Ну, зачем ей было любить, этой томной бабе, воспитанной на постном масле? Зачем ей было любить с затеями, с желанием вырваться из мертвящего болота, стать другой женщиной? Ведь это тоже безумная жажда самовоспитания, возрождения, восстановления, то же развивание!

"Бедная, безумная, глупая баба!" – повторяла я вплоть до пятого акта.

Но когда вышла она на предсмертный монолог в своем купеческом капоте и головке с ужасающей простотой и мещанством своего jargon, я вся замерла, сердце мое заныло, точно в агонии. Простые, мещанские слова Катерины резали меня, проходили вглубь и как-то невыразимо и больно, и сладко щекотали меня… звали за собой в омут, в реку, вон из жизни!

"Батюшки, как мне скучно!" – повторяла она, точно для меня одной во всей этой зале. У нее не хватило другого слова. Но в нем сидела вся тоска, вся смерть!

"Те же люди, те же разговоры".

"Зачем ты добиваешь меня за один раз?" – чуть не крикнула я ей.

"Да, вот она, неумолимая-то правда: "Те же люди, те же разговоры". Ей опротивели разговоры постылых людей; а я бегу от разговоров любимого человека, я вижу, когда они придут, и станут меня убивать по крошечке.
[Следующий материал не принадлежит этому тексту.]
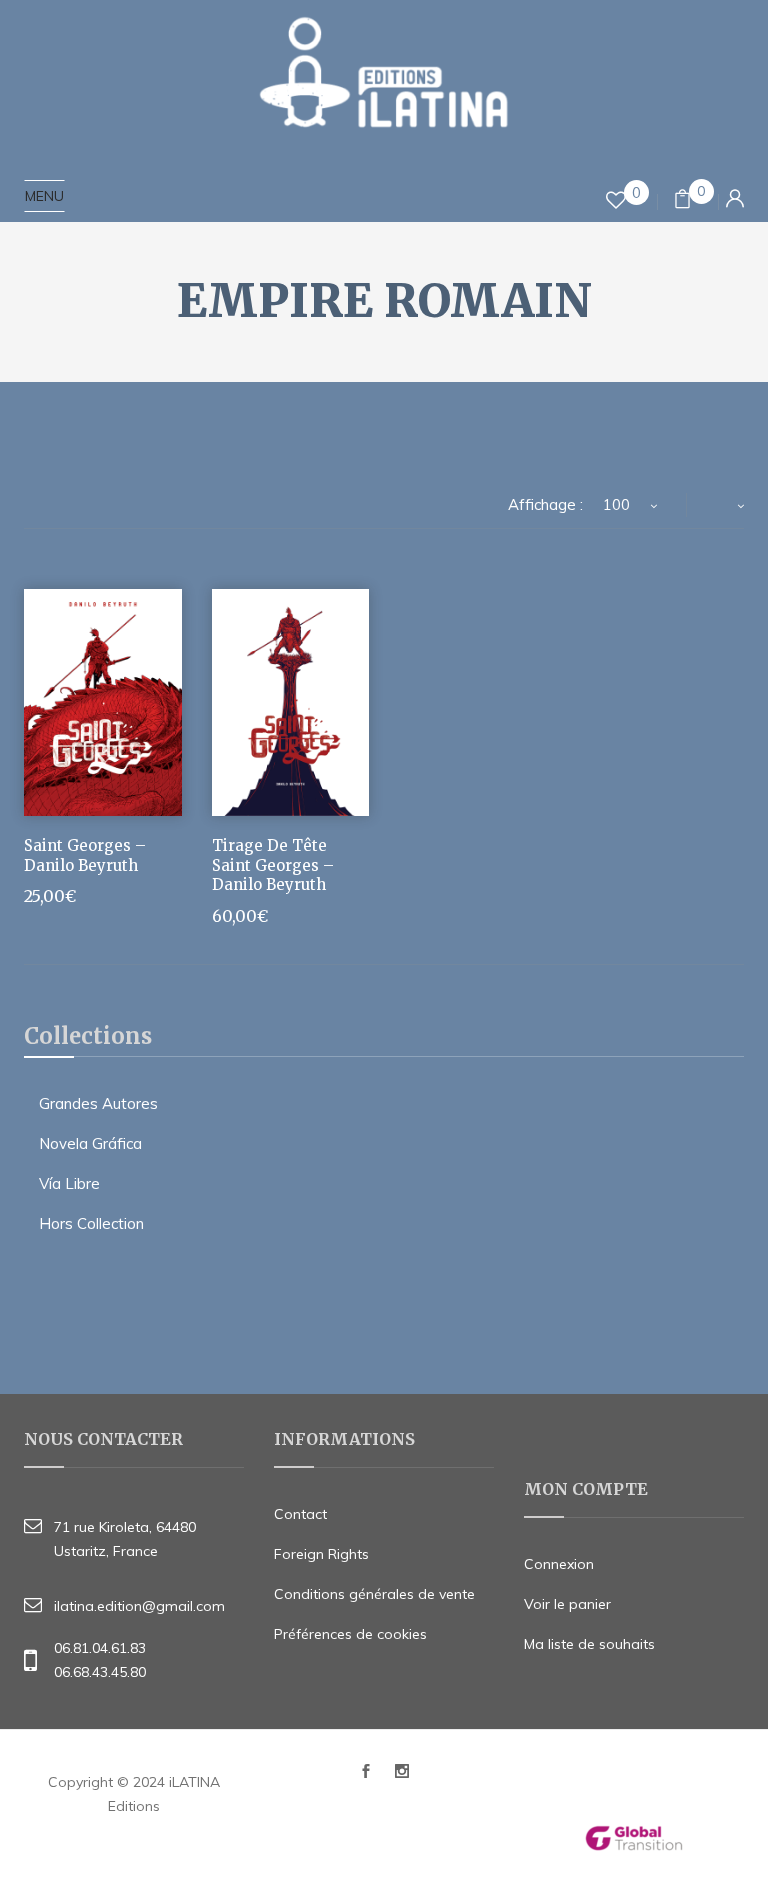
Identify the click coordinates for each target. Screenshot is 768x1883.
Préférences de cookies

"Возьми меня с собой, – прошептала я вслед Катерине, – кинь и меня в реку, дай ты мне хоть на одно мгновение твою смерть. Ты так хорошо покончила! Ты говорила о каких-то цветочках, которые вырастут на твоей могиле. Ты и в смерти-то шла на тяжкий, но сладкий грех! Почему же для меня нет ни грома, ни молнии, ни вечного пламени, ни ночного грешного загула с сердечным другом? Дайте мне глубокое суеверие! Дайте мне мрачное изуверство! Дайте мне детские грезы, что-нибудь дайте мне, в чем бы я хоть на секунды забылась, как эта Катерина!"
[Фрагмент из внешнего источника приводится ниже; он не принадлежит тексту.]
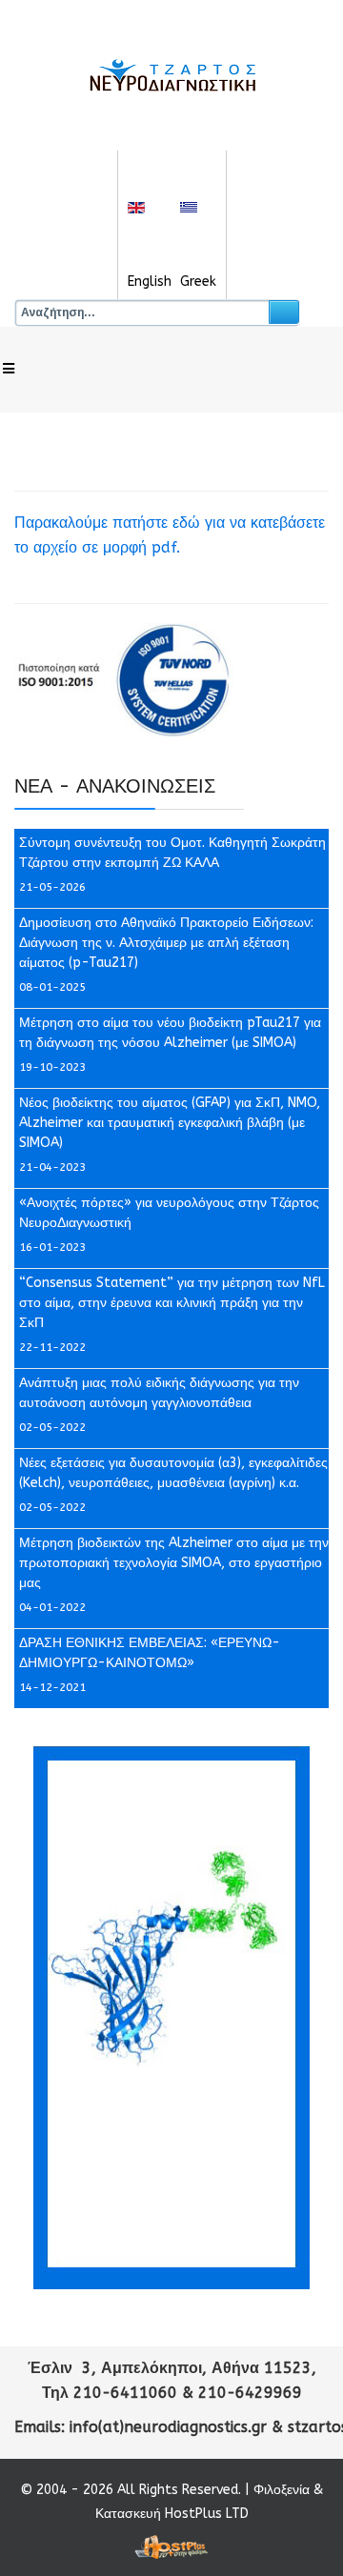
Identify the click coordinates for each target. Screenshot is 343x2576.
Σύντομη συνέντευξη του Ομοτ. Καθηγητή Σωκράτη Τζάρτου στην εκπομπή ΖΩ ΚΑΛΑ (172, 853)
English (150, 281)
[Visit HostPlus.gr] (171, 2547)
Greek (198, 281)
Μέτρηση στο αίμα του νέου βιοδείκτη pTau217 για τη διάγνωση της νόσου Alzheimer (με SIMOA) (170, 1033)
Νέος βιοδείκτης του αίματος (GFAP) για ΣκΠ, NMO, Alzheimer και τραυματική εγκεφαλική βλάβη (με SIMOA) (169, 1123)
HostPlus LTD (207, 2514)
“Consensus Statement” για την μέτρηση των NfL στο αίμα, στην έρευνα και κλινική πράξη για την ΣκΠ (172, 1303)
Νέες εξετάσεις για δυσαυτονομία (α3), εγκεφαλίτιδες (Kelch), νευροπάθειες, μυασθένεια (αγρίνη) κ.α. (173, 1473)
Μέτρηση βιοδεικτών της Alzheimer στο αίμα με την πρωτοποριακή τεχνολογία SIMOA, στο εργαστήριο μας (174, 1563)
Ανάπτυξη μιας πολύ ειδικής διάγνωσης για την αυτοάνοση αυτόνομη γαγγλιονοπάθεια (159, 1393)
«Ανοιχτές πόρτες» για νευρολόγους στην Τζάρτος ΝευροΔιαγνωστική (169, 1213)
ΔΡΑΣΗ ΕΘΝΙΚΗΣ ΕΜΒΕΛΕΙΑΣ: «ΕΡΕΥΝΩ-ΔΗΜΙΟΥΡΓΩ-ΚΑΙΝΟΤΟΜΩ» (149, 1653)
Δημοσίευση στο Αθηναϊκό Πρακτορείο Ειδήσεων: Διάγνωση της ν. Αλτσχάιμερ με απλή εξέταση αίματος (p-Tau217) (166, 943)
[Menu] (8, 370)
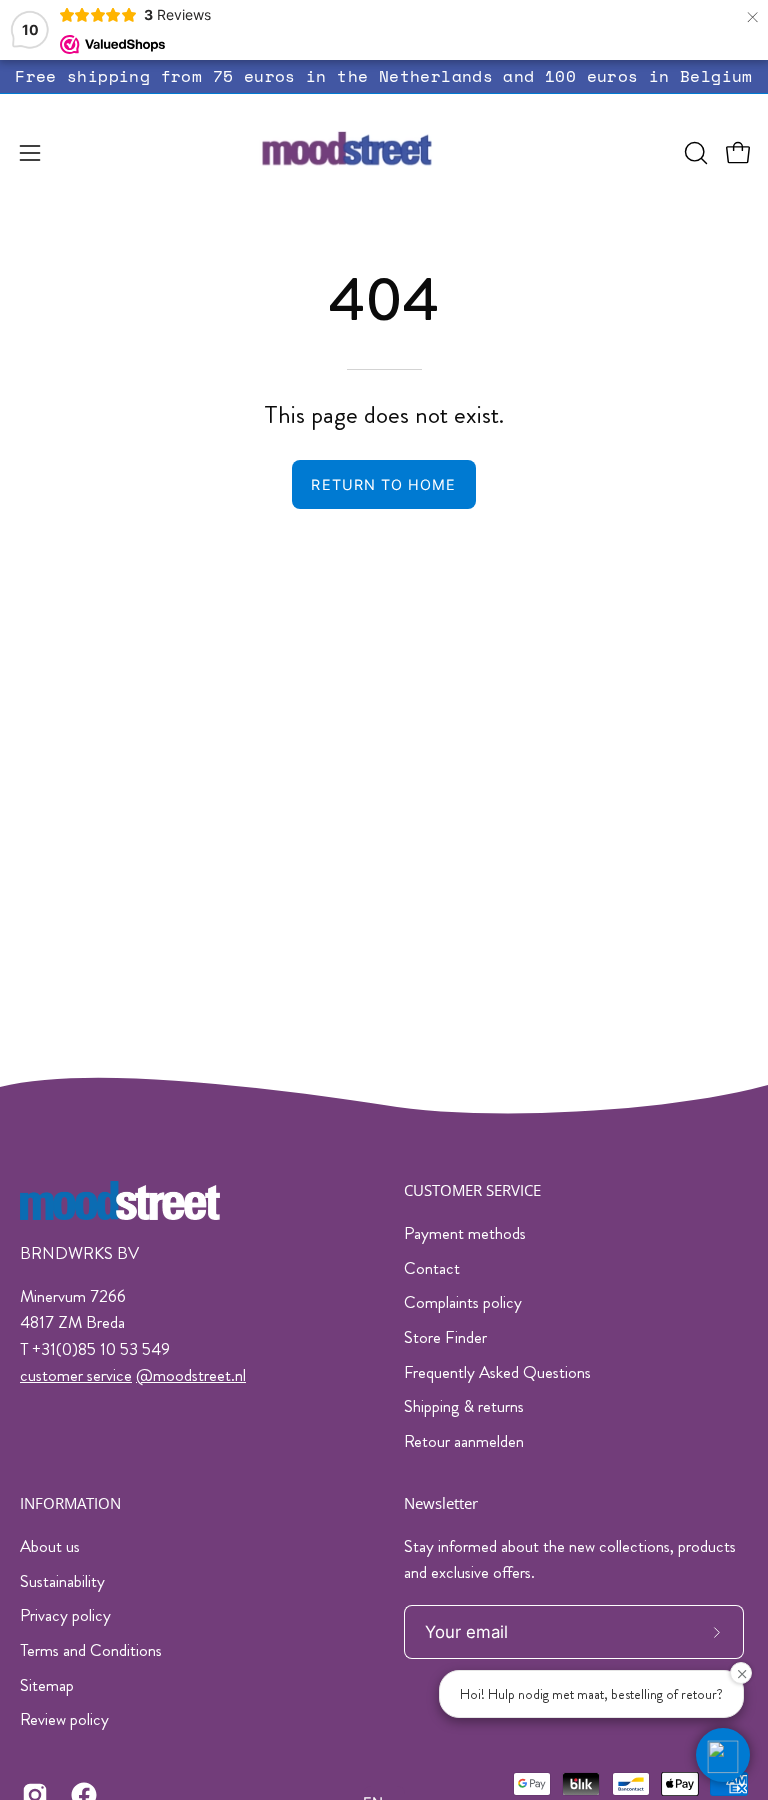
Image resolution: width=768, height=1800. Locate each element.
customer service (76, 1375)
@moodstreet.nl (191, 1375)
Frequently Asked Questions (497, 1372)
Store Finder (445, 1337)
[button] (694, 153)
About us (50, 1546)
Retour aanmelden (464, 1441)
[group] (384, 76)
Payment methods (465, 1233)
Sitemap (47, 1684)
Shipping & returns (464, 1406)
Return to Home (383, 484)
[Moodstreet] (384, 153)
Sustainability (62, 1580)
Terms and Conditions (91, 1650)
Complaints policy (463, 1302)
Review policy (64, 1719)
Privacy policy (65, 1615)
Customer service (472, 1190)
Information (70, 1503)
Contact (432, 1268)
Я ведь улыбалась, когда упал занавес и надо было ехать.

Мужчины, один за другим, сказали:

Степа:

– Задачка в пяти актах!

Александр Петрович:

– Вредная вещь, потому что выдуманная.

И он прав. Для него ведь все ясно и прочно в жизни. Все, что не подчиняется своей доле и в то же время немощно и слабо, должно терпеть и жить без затей.

– Я довольна, – сказала я Степе, – пьеса была и страшна, и чувствительна.
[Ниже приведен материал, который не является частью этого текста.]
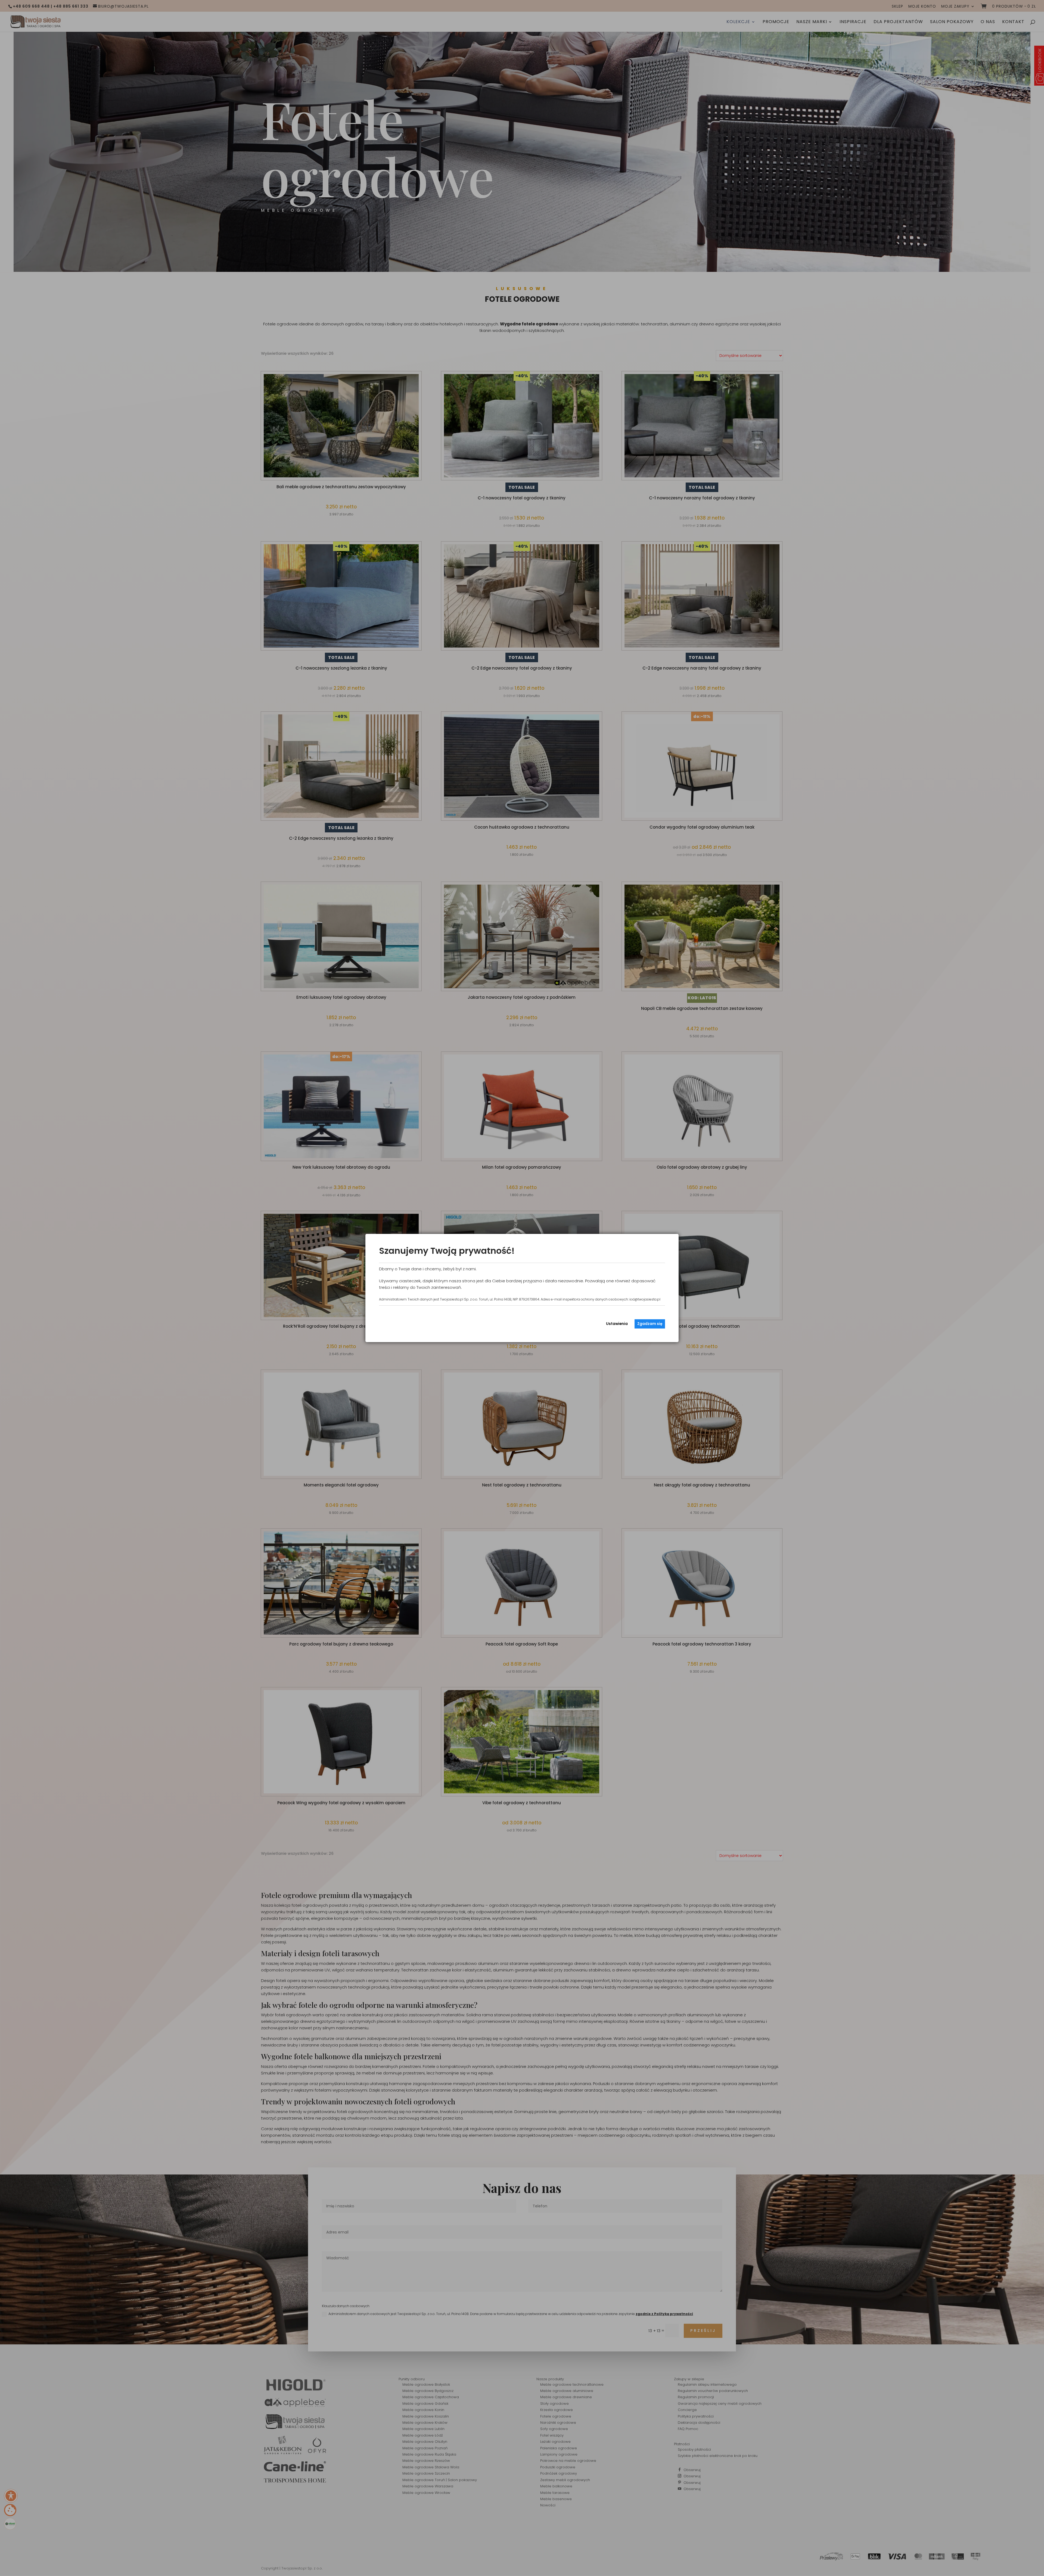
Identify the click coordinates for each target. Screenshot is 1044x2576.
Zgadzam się (649, 1323)
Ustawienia (617, 1323)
Дорогой я все про себя повторяла: "Те же люди, те же разговоры".

Володя заснул еще в театре. В карете я его держала на коленях.

У Катерины не было детей. Она сама об этом тосковала. Ничего, стало быть, она не оставляла… Любезный друг ушел, муж постыл. Ну, а если б у нее лежал на коленях такой вот клоп, как Володя? Что тогда?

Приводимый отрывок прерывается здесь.